--- Entries supplied Enclosed Below ---

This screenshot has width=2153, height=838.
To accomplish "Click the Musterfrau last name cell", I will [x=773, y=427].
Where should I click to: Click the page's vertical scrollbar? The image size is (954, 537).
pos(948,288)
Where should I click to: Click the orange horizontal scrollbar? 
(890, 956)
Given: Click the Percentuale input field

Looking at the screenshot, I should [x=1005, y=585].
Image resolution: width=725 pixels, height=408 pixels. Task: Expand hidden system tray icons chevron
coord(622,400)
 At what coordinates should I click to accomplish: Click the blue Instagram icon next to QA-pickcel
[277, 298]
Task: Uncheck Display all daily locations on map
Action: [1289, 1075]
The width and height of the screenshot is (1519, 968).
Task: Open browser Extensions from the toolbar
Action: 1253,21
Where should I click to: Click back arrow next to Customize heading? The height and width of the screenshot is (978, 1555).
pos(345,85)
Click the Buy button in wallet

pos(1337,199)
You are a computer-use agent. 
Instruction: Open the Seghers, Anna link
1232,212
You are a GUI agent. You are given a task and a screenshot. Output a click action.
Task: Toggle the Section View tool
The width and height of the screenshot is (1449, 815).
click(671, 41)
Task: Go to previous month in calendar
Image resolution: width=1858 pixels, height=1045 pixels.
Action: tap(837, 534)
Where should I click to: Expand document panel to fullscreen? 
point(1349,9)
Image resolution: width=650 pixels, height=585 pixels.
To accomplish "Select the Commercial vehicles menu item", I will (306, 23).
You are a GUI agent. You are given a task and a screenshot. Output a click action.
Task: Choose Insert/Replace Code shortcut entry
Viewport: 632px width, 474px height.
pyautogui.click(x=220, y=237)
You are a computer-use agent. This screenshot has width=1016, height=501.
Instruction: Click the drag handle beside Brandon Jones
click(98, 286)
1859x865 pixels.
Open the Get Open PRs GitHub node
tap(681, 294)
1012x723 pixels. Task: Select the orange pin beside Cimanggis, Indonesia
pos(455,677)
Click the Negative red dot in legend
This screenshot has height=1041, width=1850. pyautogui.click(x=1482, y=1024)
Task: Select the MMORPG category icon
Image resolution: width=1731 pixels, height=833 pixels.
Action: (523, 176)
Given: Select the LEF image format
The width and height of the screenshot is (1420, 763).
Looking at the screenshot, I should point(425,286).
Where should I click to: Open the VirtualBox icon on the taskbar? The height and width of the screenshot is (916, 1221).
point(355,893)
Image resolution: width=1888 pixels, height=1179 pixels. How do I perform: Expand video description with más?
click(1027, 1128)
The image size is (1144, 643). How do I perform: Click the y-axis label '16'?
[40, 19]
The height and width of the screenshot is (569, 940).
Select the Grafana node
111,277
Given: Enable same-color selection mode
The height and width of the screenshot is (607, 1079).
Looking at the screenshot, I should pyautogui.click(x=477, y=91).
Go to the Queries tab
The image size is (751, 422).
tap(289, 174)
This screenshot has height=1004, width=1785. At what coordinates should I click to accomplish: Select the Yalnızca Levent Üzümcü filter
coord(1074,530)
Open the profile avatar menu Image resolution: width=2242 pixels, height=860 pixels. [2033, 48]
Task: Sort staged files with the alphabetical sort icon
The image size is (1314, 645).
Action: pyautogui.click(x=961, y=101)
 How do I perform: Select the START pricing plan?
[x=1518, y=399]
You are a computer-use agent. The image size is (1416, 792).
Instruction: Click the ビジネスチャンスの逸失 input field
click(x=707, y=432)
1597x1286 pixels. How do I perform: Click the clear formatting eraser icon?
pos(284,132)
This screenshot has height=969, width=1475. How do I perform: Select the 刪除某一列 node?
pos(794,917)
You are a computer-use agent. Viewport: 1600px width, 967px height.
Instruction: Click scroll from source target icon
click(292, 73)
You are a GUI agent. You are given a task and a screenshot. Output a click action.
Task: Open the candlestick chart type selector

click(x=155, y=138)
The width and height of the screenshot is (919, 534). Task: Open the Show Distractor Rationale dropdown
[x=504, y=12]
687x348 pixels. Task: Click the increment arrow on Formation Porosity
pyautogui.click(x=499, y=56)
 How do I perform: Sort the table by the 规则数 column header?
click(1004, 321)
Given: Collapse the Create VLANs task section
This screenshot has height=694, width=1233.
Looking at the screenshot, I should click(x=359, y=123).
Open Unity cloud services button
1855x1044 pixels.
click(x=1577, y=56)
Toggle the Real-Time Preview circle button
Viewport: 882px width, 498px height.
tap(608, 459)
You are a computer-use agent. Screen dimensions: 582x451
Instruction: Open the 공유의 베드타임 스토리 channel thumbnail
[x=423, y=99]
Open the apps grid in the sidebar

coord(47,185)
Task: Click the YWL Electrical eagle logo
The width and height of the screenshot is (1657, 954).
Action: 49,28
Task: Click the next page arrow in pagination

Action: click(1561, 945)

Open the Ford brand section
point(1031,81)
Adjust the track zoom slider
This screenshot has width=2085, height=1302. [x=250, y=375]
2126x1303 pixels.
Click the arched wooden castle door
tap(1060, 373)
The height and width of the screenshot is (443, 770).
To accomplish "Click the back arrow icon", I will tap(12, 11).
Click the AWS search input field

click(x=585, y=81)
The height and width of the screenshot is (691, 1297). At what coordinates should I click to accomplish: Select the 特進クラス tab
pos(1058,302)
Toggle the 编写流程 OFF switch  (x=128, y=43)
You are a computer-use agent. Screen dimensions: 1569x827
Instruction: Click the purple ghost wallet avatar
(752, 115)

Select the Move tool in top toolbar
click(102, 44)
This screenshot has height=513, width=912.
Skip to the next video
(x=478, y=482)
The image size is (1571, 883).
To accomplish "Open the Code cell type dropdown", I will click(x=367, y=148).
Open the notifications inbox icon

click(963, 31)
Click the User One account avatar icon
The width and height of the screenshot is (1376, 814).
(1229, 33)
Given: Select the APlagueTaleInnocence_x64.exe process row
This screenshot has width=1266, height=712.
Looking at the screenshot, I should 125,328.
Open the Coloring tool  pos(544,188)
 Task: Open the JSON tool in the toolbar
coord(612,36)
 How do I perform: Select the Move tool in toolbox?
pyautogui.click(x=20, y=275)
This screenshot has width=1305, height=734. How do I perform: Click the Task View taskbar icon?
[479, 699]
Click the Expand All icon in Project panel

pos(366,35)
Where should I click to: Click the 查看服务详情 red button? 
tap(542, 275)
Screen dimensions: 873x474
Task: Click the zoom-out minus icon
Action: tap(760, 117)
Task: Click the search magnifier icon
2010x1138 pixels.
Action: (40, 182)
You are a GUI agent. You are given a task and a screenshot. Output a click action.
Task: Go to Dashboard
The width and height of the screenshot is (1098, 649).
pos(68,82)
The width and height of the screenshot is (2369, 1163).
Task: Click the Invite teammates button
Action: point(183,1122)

--- End of Enclosed Entries supplied ---

» Brief
Report how many lines in the entries hold the string "Toggle". Nothing but the number is wanted.

» Completed exercise
3